**EXERCISE**
Rewrite all the records with "navigation link" changed to "menu link" and everything else left as is. Leave the pictures out.

**RECORDS SUPPLIED**
-- BEGIN --
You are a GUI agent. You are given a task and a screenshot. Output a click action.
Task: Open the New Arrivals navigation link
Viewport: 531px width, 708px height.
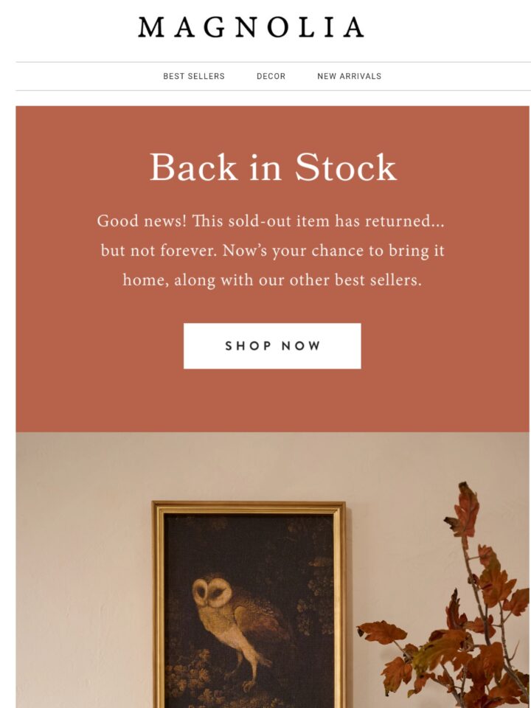pos(349,76)
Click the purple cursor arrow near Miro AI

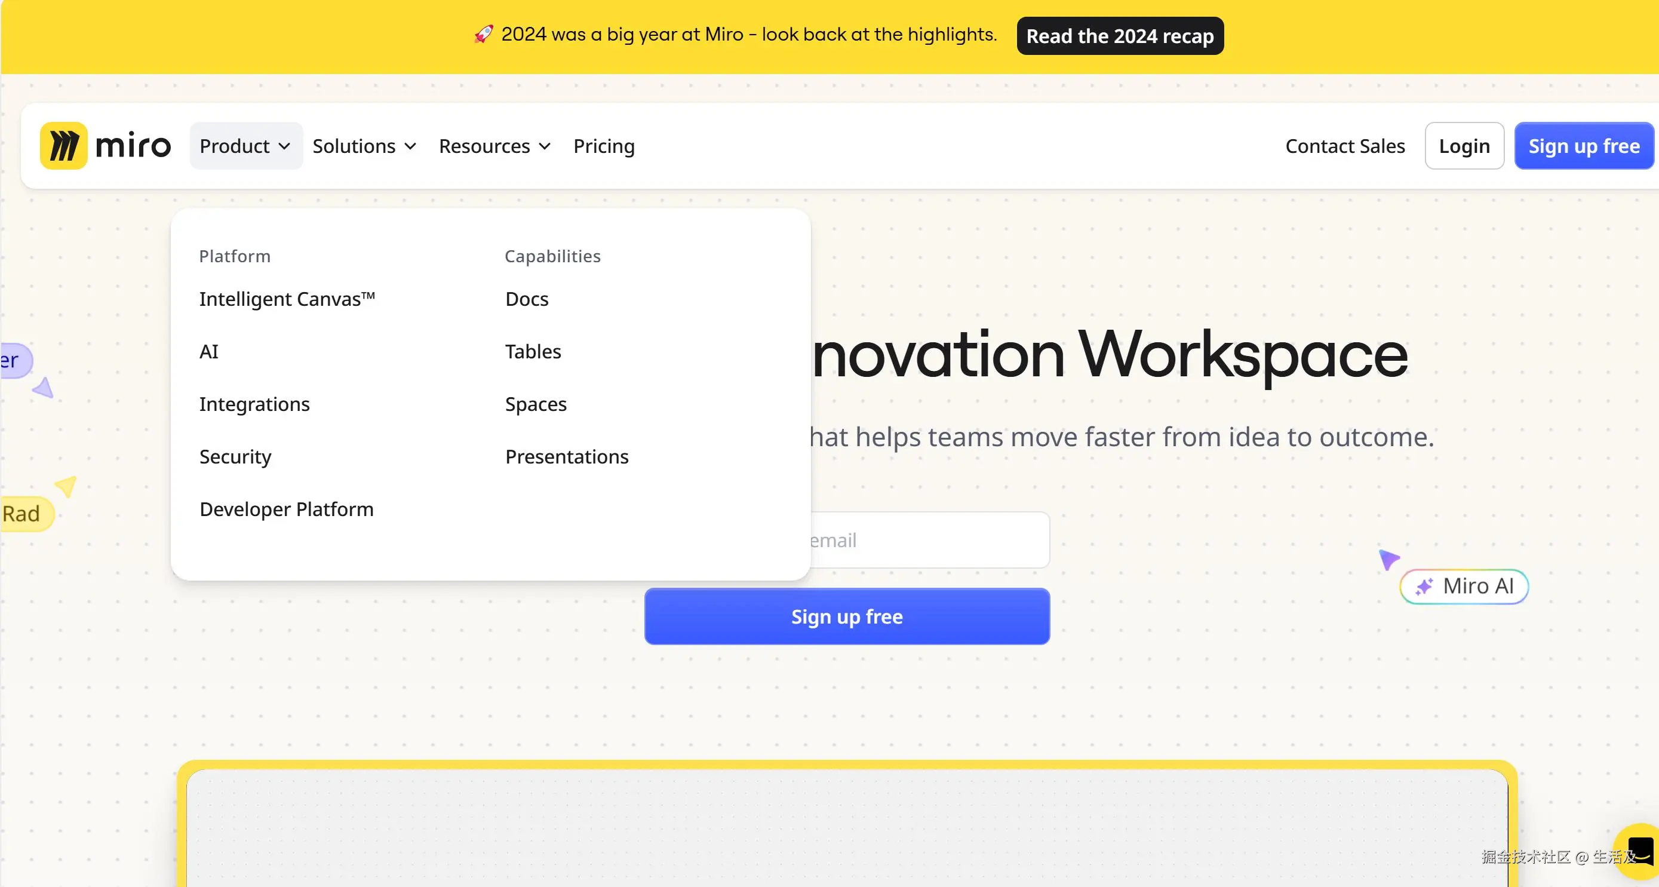coord(1388,558)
-- END --
**TASK OUTPUT**
You are a GUI agent. You are given a task and a screenshot. Output a click action.
Task: Open the New Arrivals menu link
Viewport: 531px width, 708px height.
pos(349,76)
Click the purple cursor arrow near Miro AI

coord(1388,558)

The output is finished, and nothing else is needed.